(Stored data entries)
┌────────

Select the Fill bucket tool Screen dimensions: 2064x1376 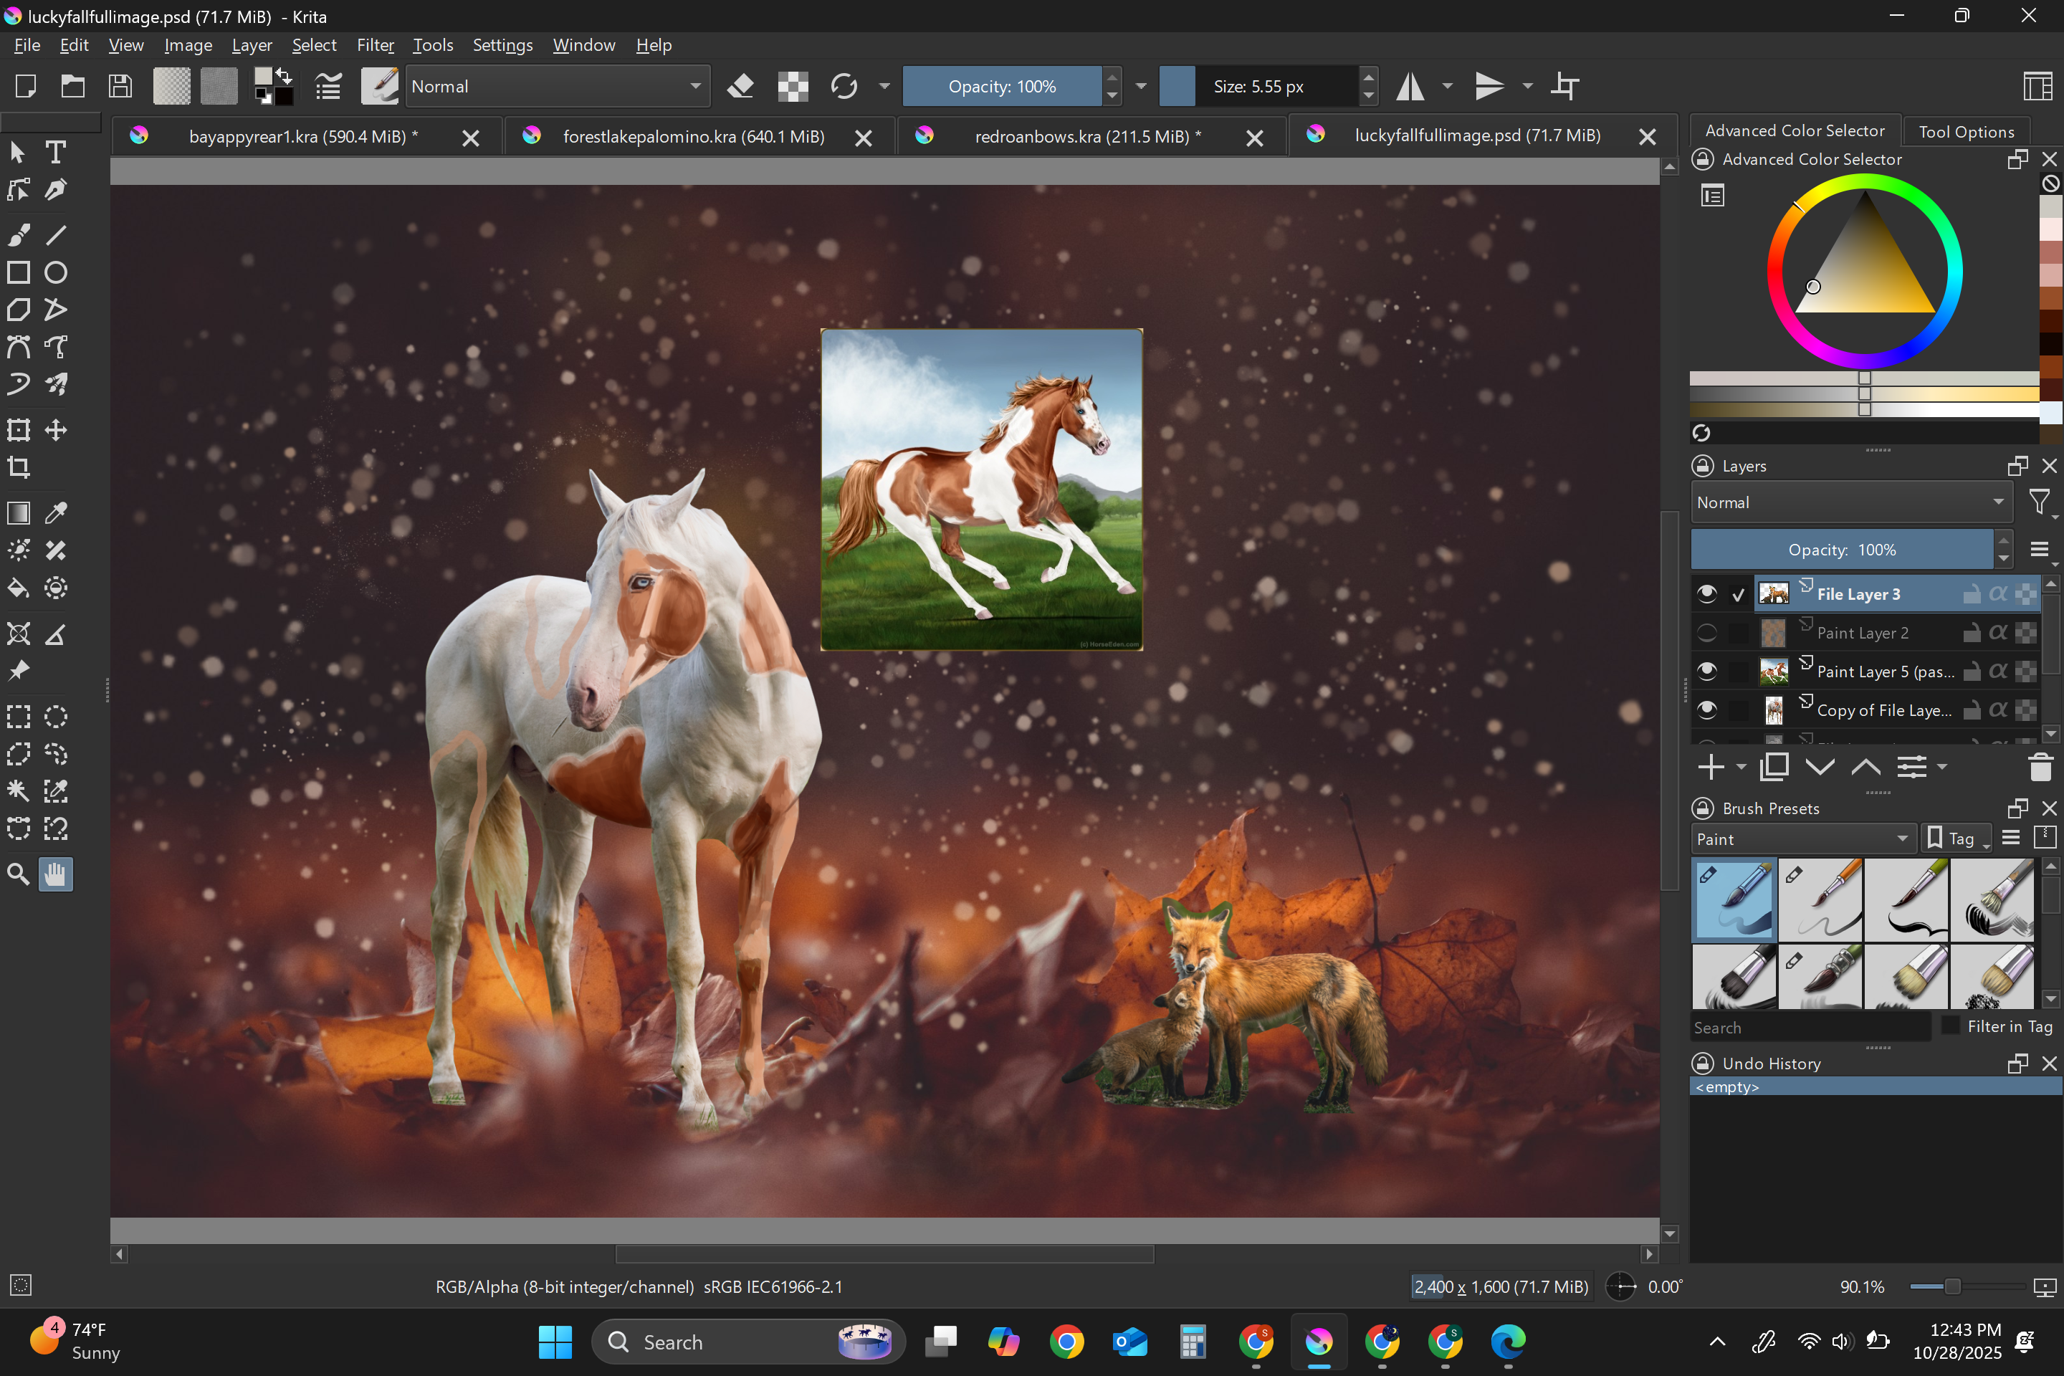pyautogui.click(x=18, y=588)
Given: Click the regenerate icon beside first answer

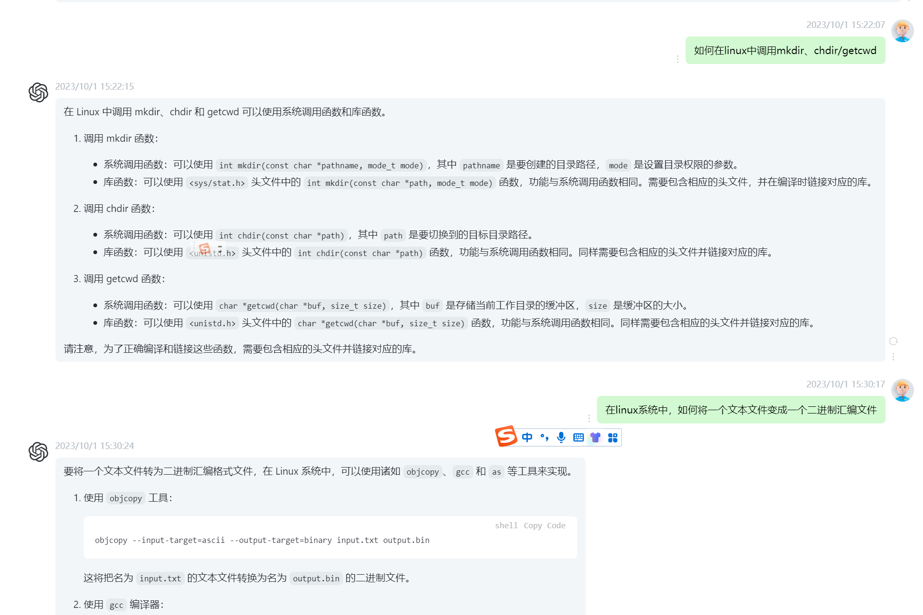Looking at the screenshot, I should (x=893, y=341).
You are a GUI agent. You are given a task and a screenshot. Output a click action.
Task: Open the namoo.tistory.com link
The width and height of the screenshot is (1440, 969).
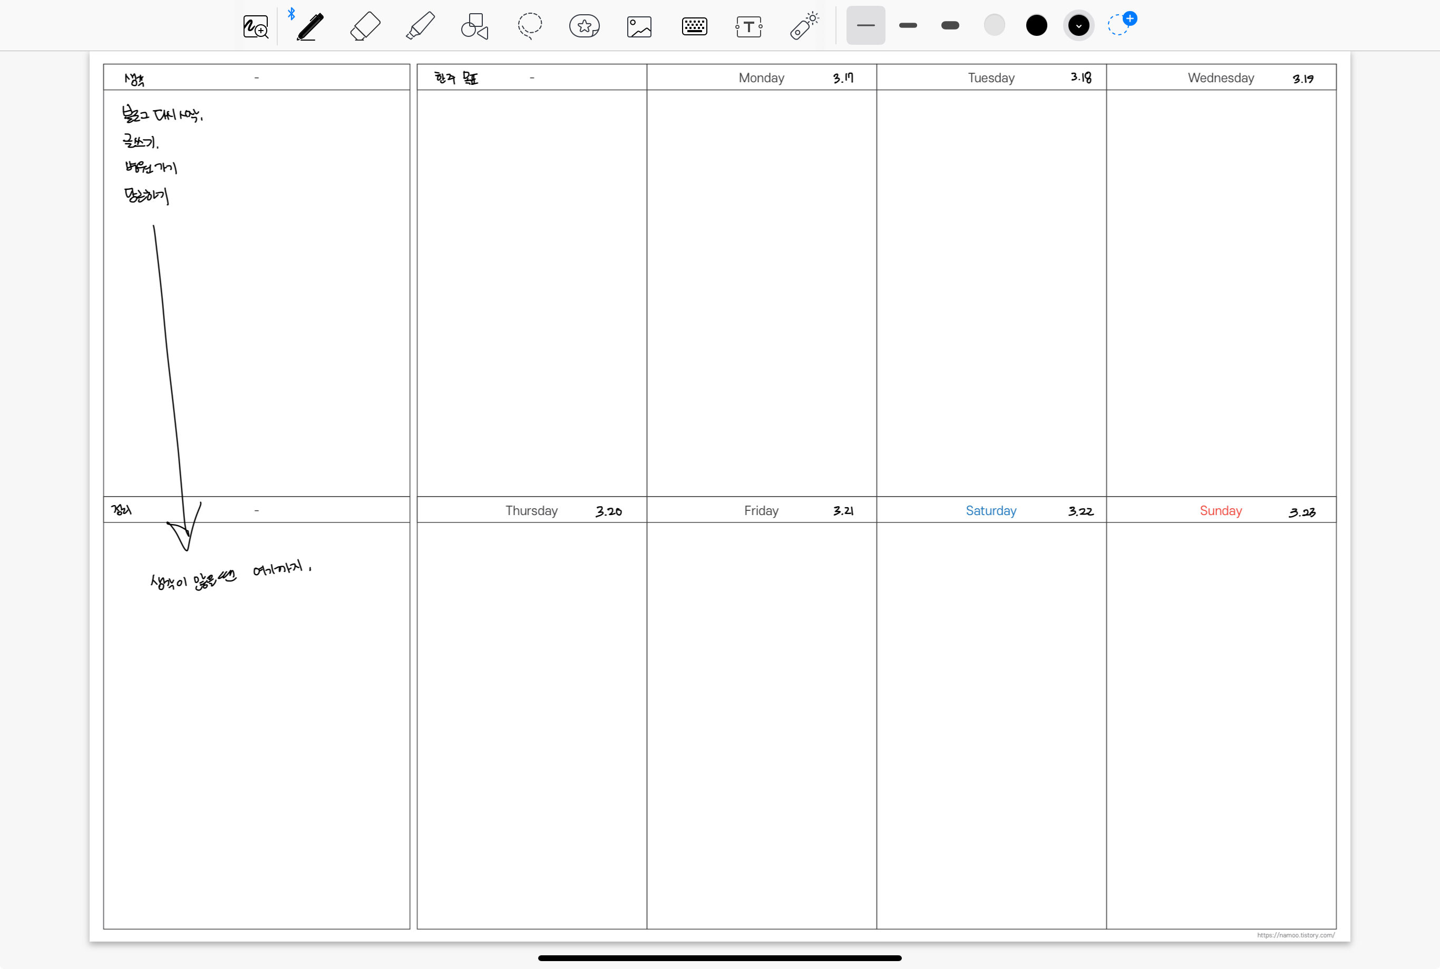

└────────

- **Problem to solve**: With the pictures left out, output the lines from the one containing "You are a GUI" through the last line of the records above, exactly as they are.

- **Written solution**:
You are a GUI agent. You are given a task and a screenshot. Output a click action.
Task: Open the namoo.tistory.com link
The width and height of the screenshot is (1440, 969).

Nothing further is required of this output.